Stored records
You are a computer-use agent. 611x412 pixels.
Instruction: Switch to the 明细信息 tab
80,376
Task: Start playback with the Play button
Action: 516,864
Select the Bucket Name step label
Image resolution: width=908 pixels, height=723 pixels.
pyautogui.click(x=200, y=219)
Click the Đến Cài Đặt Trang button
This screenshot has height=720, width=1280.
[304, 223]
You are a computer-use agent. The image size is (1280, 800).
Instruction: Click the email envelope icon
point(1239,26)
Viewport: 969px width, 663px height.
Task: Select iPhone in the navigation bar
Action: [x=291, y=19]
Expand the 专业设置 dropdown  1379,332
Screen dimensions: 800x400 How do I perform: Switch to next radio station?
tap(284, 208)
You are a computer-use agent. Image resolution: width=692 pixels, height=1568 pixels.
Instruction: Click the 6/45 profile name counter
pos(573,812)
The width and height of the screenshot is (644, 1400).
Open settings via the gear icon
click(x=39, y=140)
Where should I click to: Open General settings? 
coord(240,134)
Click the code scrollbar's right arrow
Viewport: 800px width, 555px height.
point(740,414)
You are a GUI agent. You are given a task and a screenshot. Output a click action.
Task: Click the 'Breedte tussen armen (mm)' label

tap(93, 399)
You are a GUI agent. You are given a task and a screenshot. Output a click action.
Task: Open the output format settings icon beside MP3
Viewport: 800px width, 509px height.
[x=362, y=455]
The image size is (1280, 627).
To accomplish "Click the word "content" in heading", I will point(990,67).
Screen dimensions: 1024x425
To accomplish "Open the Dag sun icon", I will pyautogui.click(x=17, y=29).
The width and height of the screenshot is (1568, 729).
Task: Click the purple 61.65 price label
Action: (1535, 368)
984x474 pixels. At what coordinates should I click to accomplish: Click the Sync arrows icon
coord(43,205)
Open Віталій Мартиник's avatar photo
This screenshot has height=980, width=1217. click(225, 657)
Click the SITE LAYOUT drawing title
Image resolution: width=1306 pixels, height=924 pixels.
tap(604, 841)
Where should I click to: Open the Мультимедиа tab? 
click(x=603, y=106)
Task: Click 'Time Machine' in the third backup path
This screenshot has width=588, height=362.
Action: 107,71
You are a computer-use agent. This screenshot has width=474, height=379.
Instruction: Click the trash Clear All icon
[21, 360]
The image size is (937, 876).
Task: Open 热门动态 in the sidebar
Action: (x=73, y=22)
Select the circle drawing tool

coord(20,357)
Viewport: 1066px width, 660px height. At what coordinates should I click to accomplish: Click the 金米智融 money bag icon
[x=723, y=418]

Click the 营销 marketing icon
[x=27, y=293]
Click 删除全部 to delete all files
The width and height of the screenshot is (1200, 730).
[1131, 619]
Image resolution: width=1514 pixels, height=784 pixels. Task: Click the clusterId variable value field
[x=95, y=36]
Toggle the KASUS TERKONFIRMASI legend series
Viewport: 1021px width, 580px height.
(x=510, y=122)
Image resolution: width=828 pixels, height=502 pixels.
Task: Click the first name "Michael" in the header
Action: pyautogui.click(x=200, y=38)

What the task requires:
Nothing in the entries above should differ when you return them in full.

Result for this exercise:
You are a computer-use agent. 611x412 pixels.
Instruction: Switch to the 明细信息 tab
80,376
Task: Start playback with the Play button
Action: 516,864
Select the Bucket Name step label
Image resolution: width=908 pixels, height=723 pixels.
pyautogui.click(x=200, y=219)
Click the Đến Cài Đặt Trang button
This screenshot has height=720, width=1280.
[304, 223]
You are a computer-use agent. The image size is (1280, 800).
Instruction: Click the email envelope icon
point(1239,26)
Viewport: 969px width, 663px height.
Task: Select iPhone in the navigation bar
Action: [x=291, y=19]
Expand the 专业设置 dropdown  1379,332
Screen dimensions: 800x400 How do I perform: Switch to next radio station?
tap(284, 208)
You are a computer-use agent. Image resolution: width=692 pixels, height=1568 pixels.
Instruction: Click the 6/45 profile name counter
pos(573,812)
The width and height of the screenshot is (644, 1400).
Open settings via the gear icon
click(x=39, y=140)
Where should I click to: Open General settings? 
coord(240,134)
Click the code scrollbar's right arrow
Viewport: 800px width, 555px height.
point(740,414)
You are a GUI agent. You are given a task and a screenshot. Output a click action.
Task: Click the 'Breedte tussen armen (mm)' label

tap(93, 399)
You are a GUI agent. You are given a task and a screenshot. Output a click action.
Task: Open the output format settings icon beside MP3
Viewport: 800px width, 509px height.
[x=362, y=455]
The image size is (1280, 627).
To accomplish "Click the word "content" in heading", I will point(990,67).
Screen dimensions: 1024x425
To accomplish "Open the Dag sun icon", I will pyautogui.click(x=17, y=29).
The width and height of the screenshot is (1568, 729).
Task: Click the purple 61.65 price label
Action: (1535, 368)
984x474 pixels. At what coordinates should I click to accomplish: Click the Sync arrows icon
coord(43,205)
Open Віталій Мартиник's avatar photo
This screenshot has height=980, width=1217. click(225, 657)
Click the SITE LAYOUT drawing title
Image resolution: width=1306 pixels, height=924 pixels.
tap(604, 841)
Where should I click to: Open the Мультимедиа tab? 
click(x=603, y=106)
Task: Click 'Time Machine' in the third backup path
This screenshot has width=588, height=362.
Action: 107,71
You are a computer-use agent. This screenshot has width=474, height=379.
Instruction: Click the trash Clear All icon
[21, 360]
The image size is (937, 876).
Task: Open 热门动态 in the sidebar
Action: (x=73, y=22)
Select the circle drawing tool

coord(20,357)
Viewport: 1066px width, 660px height. At what coordinates should I click to accomplish: Click the 金米智融 money bag icon
[x=723, y=418]

Click the 营销 marketing icon
[x=27, y=293]
Click 删除全部 to delete all files
The width and height of the screenshot is (1200, 730).
[1131, 619]
Image resolution: width=1514 pixels, height=784 pixels. Task: Click the clusterId variable value field
[x=95, y=36]
Toggle the KASUS TERKONFIRMASI legend series
Viewport: 1021px width, 580px height.
(x=510, y=122)
Image resolution: width=828 pixels, height=502 pixels.
Task: Click the first name "Michael" in the header
Action: pyautogui.click(x=200, y=38)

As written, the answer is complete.